* [Obiettivo A]:
Elenca tutti gli ospiti presenti in studio secondo l'articolo sulla puntata di Ballarò.

* [Estratto fornito]:

Ieri sera è andata in onda una puntata speciale della trasmissione Ballarò, condotta da Giovanni Floris, di approfondimento sugli anni di piombo centrata sul bel libro di Mario Calabresi "Spingendo la notte più in la". Il libro ha dato spunto a Floris ed ai suoi ospiti di parlare delle vittime degli anni di piombo e del loro dolore ancora profondo e aperto. In studio, infatti, Mario Calabresi (figlio del commissario Luigi Calabresi, ucciso nel '72), Benedetta Tobagi (figlia del giornalista Walter Tobagi, ucciso nel '80 anche se non dalle BR, come erroneamente citato da Floris ma dalla Brigata 28 marzo) e Marco Alessandrini (figlio del giudice Emilio Alessandrini ucciso nel '79).
Il comune denominatore delle storie dei tre ospiti è stato, certamente, il senso di inutilità della morte dei rispettivi genitori e la sensazione di abbandono che lo stato . I tre personaggi, pur diversi nelle loro professioni, erano accomunati dalla grande passione per il proprio lavoro, erano delle persone con un alto senso della famiglia e dei valori e hanno lasciato ai loro figli un'eredità di pace e non di vendetta o caccia all'ergastolano.
Luigi Calabresi
Emilio Alessandrini
Walter Tobagi
Tutti e tre hanno sottolineato il diverso comportamento che lo Stato ha sempre avuto con gli ex militanti di organizzazioni di lotta armata rispetto alle loro vittime. Pur convenendo che quando una persona ha esaurito il suo debito con la giustizia secondo le vigenti leggi possa avere il diritto di rifarsi una vita non è apparso altrettanto giusto ai tre ospiti, il tentativo di rimozione della memoria che sembra spesso contraddistinguere i loro interventi.
E' giusto invitare l'ex fondatore di Prima Linea Sergio Segio, ad esempio, a dibattiti televisivi e ad interviste sui quotidiani? Naturalmente si. E' giusto che Sergio Segio scriva dei libri sugli anni di piombo? Naturalmente si. E' giusto indicare Sergio Segio come "collaboratore del gruppo Abele"? Probabilmente no. Meglio sarebbe ricordarlo come "fondatore del gruppo armato Prima Linea, assassino del giudice Alessandrini, ora collaboratore del gruppo Abele". Tutti devono avere una seconda chance, ma a nessuno deve essere concesso di cancellare il proprio passato reinventandosi una verginità "per il miglior offerente".

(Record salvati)
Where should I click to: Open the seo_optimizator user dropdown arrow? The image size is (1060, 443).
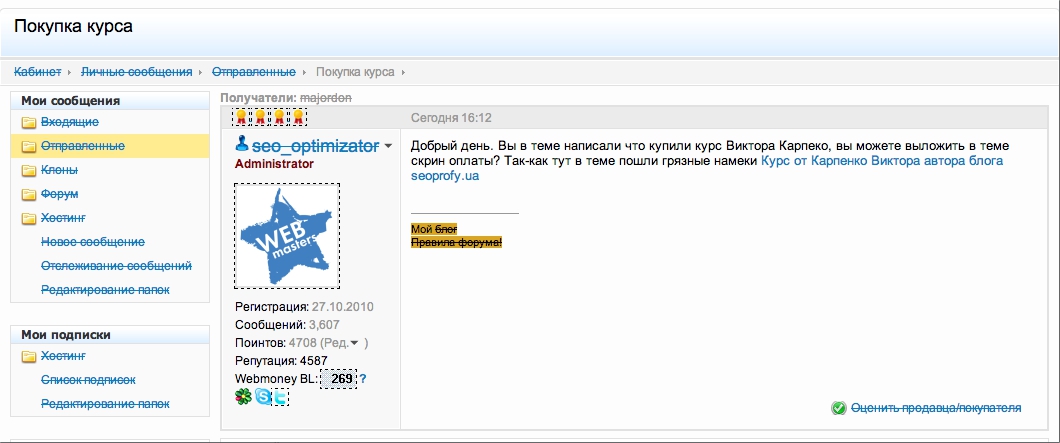388,147
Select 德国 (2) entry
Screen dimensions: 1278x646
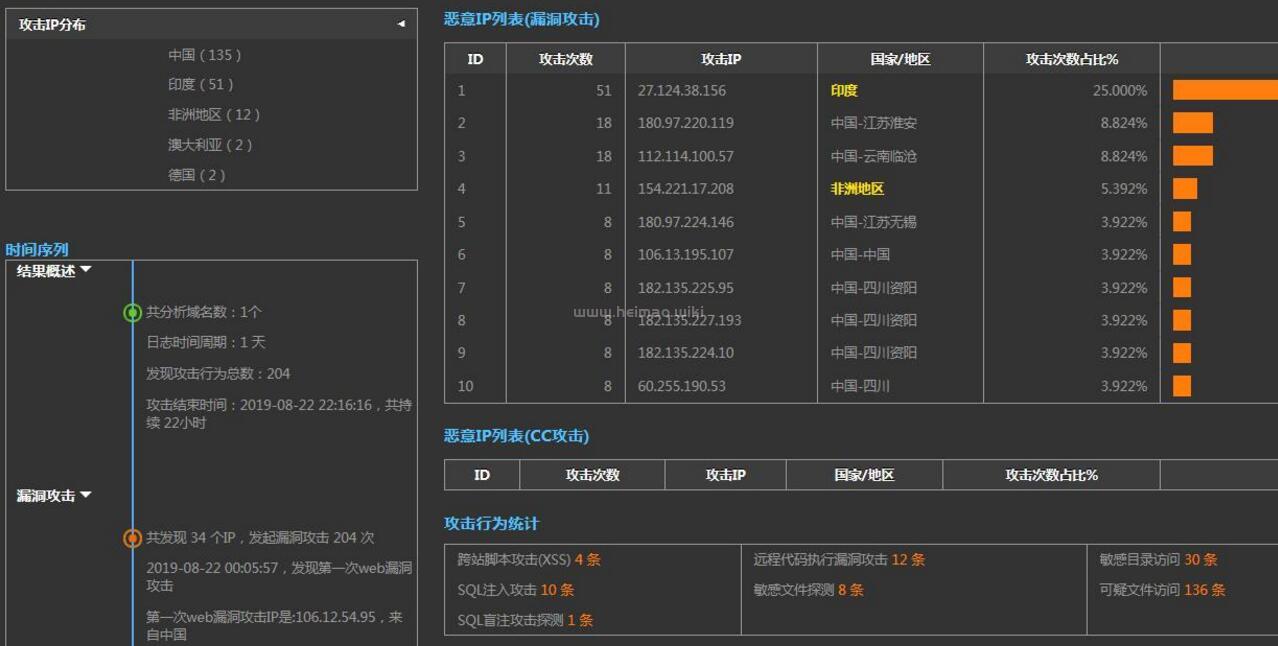click(197, 175)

* [Obiettivo B]:
Riscrivi per intero tutte le righe dell'elenco, aumentando di 112 ogni coordinata e omettendo le immagini.

* [Risultato A]:
Mario Calabresi, Benedetta Tobagi e Marco Alessandrini.

* [Risultato B]:
Where should I click to: Open the seo_optimizator user dropdown arrow? The image size is (1060, 443).
500,259
Select 德国 (2) entry
Screen dimensions: 1278x646
click(309, 287)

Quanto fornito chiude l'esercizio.